Hi,
I'm onboarding some new data and I'm working on the fields extraction.
Data is some proper JSON related to emails.
I'm having some hard time with the "attachments" field which I'm trying to make CIM compliant.
This attachment field is multivalue (it's a JSON array) and contains :
- The string "attachments" in the 0 position (the first position)
- The file name in every impair position (1, 3 , 5, etc.)
- The file hash in every pair position
So far, I've done it in SPL but I cant find a way to do that in a props.conf (because in props.conf, you can't do a multiline |eval : Every eval is treated in a parrallel way) or in a transforms.conf.
Here is what I've done in SPL :
| makeresults
| eval attachments = mvappend("attachments", "doc1.pdf", "abc123", "doc2.pdf", "def456", "doc3.bla", "ghx789")
``` To get rid of the string "attachments" ```
| eval attachments = mvindex(attachments, 1, mvcount(attachments)-1)
```To create an index```
| eval index_attachments=mvrange(0,mvcount(attachments),1)
```To write down in file_type is the value is file_name or file_hash :```
| eval modulo = mvmap(index_attachments, 'index_attachments'%2)
| eval file_type = mvmap(modulo, if(modulo=0,"file_name", "file_hash"))
``` To zip all that with a "::::SPLIT::::" ```
| eval file_pair = mvzip('file_type', attachments, "::::SPLIT::::")
``` To then create file_name and file_hash```
| eval file_name = mvmap(file_pair, if(match(file_pair, "file_name::::SPLIT::::.*"), 'file_pair', null() ))
| eval file_hash = mvmap(file_pair, if(match(file_pair, "file_hash::::SPLIT::::.*"), 'file_pair', null() ))

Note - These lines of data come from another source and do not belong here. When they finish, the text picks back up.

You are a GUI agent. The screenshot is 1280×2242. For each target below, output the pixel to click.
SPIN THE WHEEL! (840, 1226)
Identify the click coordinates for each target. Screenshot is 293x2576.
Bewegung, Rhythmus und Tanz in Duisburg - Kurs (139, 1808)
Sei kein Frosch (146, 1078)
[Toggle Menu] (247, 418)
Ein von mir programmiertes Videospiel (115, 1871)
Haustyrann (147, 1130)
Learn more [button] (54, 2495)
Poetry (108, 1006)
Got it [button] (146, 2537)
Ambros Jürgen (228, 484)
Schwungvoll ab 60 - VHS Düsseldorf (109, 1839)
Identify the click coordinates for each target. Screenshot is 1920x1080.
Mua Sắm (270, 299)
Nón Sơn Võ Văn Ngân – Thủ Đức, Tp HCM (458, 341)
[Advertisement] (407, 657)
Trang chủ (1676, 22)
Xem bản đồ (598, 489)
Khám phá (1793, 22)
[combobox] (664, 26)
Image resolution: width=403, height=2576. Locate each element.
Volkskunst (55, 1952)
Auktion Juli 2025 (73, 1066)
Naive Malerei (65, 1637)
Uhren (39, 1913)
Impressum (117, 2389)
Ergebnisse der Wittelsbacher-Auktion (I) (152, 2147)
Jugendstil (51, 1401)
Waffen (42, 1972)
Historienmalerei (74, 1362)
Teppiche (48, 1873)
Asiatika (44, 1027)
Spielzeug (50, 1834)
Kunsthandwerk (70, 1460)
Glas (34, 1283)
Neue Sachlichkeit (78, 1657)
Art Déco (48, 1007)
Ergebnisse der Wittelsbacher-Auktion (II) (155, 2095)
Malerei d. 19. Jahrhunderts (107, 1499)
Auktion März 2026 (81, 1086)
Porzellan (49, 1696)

| eval file_name = mvmap(file_name, replace(file_name, "file_name::::SPLIT::::", ""))
| eval file_hash = mvmap(file_hash, replace(file_hash, "file_hash::::SPLIT::::", ""))
| fields - attachments file_pair file_type index_attachments modulo attachments
I'd be very glad to find a solution 🙂
Thanks for your kind help !
Your data is ugly. But almost all email data is ugly.
So my solution will be even uglier (and horribly inefficient).
| makeresults
| eval attachments = mvappend("attachments", "doc1.pdf", "abc123", "doc2.pdf", "def456", "doc3.bla", "ghx789")
| eval file_name=mvmap(split(replace(mvjoin(mvindex(attachments,1,mvcount(attachments)),"|"),"([^|]+)\|([^|]+)\|","\\1|\\2||"),"||"),replace(attachments,"\|.*",""))
| makeresults
| eval attachments = mvappend("attachments", "doc1.pdf", "abc123", "doc2.pdf", "def456", "doc3.bla", "ghx789")
| eval file_hash=mvmap(split(replace(mvjoin(mvindex(attachments,1,mvcount(attachments)),"|"),"([^|]+)\|([^|]+)\|","\\1|\\2||"),"||"),replace(attachments,".*\|",""))
You might want to adjust the separators from | and ||.
Thanks a million.
Your data is ugly. But almost all email data is ugly.
So my solution will be even uglier (and horribly inefficient).
| makeresults
| eval attachments = mvappend("attachments", "doc1.pdf", "abc123", "doc2.pdf", "def456", "doc3.bla", "ghx789")
| eval file_name=mvmap(split(replace(mvjoin(mvindex(attachments,1,mvcount(attachments)),"|"),"([^|]+)\|([^|]+)\|","\\1|\\2||"),"||"),replace(attachments,"\|.*",""))
| makeresults
| eval attachments = mvappend("attachments", "doc1.pdf", "abc123", "doc2.pdf", "def456", "doc3.bla", "ghx789")
| eval file_hash=mvmap(split(replace(mvjoin(mvindex(attachments,1,mvcount(attachments)),"|"),"([^|]+)\|([^|]+)\|","\\1|\\2||"),"||"),replace(attachments,".*\|",""))
You might want to adjust the separators from | and ||.